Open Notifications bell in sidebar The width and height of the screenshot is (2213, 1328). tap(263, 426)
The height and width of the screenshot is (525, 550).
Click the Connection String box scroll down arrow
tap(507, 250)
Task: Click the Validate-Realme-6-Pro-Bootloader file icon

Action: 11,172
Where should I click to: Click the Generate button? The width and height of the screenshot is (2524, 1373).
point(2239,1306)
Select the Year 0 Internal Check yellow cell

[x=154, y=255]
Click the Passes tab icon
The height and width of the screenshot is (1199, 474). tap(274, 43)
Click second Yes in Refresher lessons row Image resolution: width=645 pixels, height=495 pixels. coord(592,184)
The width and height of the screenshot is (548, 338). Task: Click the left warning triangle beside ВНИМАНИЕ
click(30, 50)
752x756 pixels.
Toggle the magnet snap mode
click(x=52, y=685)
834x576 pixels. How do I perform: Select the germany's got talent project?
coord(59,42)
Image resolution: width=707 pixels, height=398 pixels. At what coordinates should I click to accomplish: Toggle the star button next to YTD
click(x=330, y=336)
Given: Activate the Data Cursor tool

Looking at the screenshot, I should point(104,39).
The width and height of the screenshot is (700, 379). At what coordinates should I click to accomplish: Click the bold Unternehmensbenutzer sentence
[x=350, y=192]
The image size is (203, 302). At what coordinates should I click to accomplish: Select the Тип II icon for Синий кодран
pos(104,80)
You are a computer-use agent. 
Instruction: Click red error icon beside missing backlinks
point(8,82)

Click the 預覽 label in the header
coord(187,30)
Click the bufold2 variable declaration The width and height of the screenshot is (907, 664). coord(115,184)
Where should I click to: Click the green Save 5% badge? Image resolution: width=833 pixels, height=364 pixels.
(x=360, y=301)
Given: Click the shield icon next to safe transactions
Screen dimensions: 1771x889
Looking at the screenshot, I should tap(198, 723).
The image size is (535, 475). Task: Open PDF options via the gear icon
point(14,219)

◆ PROBLEM STATEMENT ◆
Can you rewrite the records from the line with "Task: Click the Validate-Realme-6-Pro-Bootloader" up to and including the line with "click(x=330, y=336)" as a numbered list, leaving out blank lines?

◆ SOLUTION TO THIS EXERCISE ◆
1. Task: Click the Validate-Realme-6-Pro-Bootloader file icon
2. Action: 11,172
3. Where should I click to: Click the Generate button? The width and height of the screenshot is (2524, 1373).
4. point(2239,1306)
5. Select the Year 0 Internal Check yellow cell
6. [x=154, y=255]
7. Click the Passes tab icon
8. The height and width of the screenshot is (1199, 474). tap(274, 43)
9. Click second Yes in Refresher lessons row Image resolution: width=645 pixels, height=495 pixels. coord(592,184)
10. The width and height of the screenshot is (548, 338). Task: Click the left warning triangle beside ВНИМАНИЕ
11. click(30, 50)
12. 752x756 pixels.
13. Toggle the magnet snap mode
14. click(x=52, y=685)
15. 834x576 pixels. How do I perform: Select the germany's got talent project?
16. coord(59,42)
17. Image resolution: width=707 pixels, height=398 pixels. At what coordinates should I click to accomplish: Toggle the star button next to YTD
18. click(x=330, y=336)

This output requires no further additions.